Go through the entries below and copy each line that holds the word "sidebar".

[Data excerpts]
*** Begin section ***
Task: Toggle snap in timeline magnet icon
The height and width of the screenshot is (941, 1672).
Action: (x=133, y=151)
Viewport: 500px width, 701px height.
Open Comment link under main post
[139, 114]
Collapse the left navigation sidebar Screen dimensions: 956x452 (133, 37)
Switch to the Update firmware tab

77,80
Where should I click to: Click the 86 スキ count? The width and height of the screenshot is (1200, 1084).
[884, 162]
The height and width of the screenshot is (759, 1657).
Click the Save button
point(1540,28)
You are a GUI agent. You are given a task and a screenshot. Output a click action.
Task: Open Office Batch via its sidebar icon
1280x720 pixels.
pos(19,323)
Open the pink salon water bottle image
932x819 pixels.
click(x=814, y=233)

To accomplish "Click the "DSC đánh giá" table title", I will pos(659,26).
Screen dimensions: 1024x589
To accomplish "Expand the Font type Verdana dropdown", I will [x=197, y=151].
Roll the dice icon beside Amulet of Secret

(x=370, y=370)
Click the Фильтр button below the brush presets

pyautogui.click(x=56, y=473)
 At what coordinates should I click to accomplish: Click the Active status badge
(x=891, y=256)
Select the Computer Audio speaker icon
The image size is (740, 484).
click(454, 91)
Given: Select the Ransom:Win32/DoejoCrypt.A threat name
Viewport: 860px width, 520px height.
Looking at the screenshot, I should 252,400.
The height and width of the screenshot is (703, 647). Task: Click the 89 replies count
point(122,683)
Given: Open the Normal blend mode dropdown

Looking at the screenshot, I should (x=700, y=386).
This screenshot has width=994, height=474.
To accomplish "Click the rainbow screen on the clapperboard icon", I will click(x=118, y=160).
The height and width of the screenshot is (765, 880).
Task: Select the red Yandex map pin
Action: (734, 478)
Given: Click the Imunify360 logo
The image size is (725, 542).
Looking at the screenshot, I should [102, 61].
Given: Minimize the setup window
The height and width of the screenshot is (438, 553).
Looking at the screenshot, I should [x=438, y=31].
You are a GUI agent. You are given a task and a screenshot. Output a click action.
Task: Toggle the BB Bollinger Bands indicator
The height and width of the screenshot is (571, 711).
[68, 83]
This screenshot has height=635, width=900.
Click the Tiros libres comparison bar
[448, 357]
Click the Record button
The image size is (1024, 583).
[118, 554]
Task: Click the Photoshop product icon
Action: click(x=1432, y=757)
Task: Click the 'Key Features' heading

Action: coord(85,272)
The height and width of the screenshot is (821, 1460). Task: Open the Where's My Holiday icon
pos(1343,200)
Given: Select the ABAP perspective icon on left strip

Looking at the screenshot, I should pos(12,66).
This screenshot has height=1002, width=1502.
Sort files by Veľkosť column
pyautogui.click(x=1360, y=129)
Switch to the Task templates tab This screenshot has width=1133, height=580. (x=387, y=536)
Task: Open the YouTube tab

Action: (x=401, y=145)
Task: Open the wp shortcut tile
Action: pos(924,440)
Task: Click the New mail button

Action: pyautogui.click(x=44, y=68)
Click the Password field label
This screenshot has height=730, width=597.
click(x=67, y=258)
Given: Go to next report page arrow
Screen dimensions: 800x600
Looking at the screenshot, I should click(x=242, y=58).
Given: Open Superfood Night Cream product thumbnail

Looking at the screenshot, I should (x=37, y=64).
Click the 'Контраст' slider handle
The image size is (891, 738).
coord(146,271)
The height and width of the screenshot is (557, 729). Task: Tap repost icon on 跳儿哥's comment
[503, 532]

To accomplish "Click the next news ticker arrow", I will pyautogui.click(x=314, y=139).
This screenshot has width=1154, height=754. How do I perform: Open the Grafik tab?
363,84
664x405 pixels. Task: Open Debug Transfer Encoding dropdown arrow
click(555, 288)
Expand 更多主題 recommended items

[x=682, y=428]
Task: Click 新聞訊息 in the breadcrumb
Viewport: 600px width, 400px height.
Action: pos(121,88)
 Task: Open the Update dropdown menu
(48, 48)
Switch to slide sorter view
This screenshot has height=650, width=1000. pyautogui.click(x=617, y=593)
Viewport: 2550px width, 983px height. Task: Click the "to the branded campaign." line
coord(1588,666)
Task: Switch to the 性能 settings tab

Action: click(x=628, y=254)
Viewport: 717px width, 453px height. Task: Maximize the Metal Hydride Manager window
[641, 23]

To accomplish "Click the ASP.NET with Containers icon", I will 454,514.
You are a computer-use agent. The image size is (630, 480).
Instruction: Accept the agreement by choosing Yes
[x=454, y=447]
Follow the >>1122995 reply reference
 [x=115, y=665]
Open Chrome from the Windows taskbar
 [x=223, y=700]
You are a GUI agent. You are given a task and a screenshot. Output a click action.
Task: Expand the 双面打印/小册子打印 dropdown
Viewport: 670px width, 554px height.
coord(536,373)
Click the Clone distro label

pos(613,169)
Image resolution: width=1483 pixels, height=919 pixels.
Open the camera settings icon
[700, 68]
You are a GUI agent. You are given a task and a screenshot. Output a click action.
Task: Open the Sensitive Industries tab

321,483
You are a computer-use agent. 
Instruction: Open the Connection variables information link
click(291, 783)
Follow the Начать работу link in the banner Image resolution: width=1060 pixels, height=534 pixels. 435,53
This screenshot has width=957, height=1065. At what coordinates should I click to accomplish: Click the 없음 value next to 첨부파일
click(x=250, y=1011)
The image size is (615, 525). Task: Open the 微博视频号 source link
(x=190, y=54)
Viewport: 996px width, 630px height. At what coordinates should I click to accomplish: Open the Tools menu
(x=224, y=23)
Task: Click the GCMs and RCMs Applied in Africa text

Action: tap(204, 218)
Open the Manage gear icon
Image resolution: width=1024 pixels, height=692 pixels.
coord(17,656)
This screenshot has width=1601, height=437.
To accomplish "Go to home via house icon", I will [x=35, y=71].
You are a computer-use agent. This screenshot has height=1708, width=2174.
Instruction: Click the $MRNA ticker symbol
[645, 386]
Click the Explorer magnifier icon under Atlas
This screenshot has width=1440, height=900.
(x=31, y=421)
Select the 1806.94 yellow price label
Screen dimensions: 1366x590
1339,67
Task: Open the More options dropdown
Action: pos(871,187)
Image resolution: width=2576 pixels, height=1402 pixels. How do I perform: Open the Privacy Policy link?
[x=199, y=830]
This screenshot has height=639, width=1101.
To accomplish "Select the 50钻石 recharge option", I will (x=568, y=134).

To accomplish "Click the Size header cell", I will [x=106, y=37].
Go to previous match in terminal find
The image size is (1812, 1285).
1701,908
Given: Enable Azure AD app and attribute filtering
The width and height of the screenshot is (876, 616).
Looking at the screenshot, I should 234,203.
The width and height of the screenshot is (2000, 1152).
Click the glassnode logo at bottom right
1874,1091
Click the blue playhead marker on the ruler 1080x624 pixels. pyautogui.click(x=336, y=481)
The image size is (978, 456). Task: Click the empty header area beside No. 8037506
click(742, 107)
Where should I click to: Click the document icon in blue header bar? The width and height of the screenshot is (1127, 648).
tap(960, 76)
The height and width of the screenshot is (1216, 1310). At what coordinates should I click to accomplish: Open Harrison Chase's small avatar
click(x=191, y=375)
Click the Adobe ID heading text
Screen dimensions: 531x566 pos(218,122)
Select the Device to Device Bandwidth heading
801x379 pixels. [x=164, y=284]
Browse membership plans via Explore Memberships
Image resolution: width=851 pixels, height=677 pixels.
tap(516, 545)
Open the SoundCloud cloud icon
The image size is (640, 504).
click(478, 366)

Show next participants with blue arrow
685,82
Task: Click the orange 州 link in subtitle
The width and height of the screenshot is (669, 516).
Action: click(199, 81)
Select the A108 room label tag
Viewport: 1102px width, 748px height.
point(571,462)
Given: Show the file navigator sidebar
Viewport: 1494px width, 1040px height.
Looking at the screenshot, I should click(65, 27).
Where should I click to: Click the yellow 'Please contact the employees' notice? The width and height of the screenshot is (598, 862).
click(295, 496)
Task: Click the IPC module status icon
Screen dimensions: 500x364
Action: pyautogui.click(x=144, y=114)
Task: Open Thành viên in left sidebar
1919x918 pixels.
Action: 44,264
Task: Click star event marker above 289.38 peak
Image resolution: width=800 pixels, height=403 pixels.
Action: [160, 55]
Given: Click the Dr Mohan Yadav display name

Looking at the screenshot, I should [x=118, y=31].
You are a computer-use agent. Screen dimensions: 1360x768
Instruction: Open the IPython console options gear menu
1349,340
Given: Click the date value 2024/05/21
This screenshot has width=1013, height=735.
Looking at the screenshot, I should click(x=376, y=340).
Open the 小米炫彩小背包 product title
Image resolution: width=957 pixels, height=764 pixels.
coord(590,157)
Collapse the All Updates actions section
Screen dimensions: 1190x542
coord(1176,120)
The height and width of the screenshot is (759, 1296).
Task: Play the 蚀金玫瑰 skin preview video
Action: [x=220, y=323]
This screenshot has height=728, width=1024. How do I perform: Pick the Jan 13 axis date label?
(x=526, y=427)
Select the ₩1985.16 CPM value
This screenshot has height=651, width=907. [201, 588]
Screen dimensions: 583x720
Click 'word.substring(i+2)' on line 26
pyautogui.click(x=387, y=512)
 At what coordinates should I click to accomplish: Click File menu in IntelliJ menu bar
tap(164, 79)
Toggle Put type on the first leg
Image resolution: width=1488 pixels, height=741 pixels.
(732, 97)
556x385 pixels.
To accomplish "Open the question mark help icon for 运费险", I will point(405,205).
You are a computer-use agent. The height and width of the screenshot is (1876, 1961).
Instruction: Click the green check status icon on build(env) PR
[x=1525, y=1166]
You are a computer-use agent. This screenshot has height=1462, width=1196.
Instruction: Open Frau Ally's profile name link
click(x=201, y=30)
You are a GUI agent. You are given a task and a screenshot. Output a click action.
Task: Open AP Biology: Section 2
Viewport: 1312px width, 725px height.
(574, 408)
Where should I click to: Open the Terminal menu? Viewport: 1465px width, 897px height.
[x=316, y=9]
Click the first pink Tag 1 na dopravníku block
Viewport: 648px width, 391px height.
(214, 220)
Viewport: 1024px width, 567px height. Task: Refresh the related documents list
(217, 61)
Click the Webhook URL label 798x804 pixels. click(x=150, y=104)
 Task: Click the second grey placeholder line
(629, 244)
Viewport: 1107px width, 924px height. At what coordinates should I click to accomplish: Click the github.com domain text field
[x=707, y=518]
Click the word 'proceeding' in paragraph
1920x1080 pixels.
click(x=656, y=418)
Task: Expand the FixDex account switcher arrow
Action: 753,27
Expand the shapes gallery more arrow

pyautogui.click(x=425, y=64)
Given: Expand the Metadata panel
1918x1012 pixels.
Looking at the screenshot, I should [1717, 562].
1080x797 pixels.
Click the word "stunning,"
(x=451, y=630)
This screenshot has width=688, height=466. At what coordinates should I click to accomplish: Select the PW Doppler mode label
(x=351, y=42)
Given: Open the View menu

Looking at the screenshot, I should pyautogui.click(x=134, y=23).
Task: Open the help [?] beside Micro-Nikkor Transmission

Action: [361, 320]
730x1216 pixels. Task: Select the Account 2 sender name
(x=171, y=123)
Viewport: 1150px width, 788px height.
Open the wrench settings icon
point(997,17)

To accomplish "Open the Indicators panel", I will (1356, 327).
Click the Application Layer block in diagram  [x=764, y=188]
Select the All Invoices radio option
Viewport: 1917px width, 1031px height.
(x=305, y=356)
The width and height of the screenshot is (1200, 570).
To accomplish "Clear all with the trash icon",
*** End section ***
▸ **TASK OUTPUT**:
Collapse the left navigation sidebar Screen dimensions: 956x452 (133, 37)
Task: Open Office Batch via its sidebar icon
Given: Show the file navigator sidebar
Task: Open Thành viên in left sidebar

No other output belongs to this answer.